> _Exercise requirements_: State the number of lines in the entries below where the string "computer" occurs, and omit everything else.

┌────────

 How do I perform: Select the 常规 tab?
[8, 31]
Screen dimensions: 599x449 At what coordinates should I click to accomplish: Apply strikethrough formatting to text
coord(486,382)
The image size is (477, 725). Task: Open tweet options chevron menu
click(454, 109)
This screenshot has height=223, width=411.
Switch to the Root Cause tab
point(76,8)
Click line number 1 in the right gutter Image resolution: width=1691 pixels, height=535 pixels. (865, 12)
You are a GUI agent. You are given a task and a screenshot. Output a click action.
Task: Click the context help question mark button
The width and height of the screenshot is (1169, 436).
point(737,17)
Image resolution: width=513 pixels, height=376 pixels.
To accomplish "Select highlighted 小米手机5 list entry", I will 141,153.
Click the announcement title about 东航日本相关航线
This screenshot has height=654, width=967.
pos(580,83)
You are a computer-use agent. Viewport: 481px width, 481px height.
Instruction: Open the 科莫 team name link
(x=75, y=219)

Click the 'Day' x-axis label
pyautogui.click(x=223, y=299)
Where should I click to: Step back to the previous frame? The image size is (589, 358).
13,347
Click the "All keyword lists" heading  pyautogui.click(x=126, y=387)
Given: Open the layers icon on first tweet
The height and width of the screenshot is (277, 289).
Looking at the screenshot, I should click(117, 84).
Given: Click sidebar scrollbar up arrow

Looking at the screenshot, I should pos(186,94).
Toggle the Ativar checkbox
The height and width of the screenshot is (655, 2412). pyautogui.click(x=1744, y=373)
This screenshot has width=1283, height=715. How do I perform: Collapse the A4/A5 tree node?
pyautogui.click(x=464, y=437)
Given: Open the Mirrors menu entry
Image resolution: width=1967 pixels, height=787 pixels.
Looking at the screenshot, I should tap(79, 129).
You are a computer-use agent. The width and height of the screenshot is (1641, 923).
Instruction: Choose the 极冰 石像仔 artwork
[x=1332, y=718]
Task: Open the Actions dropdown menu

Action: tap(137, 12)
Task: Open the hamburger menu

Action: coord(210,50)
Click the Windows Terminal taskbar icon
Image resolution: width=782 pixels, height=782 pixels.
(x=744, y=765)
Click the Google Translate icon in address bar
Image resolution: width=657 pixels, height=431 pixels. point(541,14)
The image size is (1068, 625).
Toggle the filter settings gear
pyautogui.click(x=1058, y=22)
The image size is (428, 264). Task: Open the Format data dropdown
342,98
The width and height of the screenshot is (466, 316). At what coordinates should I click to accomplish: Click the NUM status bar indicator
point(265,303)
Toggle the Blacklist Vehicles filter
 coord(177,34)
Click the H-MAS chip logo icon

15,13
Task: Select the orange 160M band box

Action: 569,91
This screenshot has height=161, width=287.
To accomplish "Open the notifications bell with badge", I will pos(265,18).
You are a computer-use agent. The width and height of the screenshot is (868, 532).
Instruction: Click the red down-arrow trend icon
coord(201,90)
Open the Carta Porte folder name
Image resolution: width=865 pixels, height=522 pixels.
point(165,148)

└────────

> _Exercise answer_: 3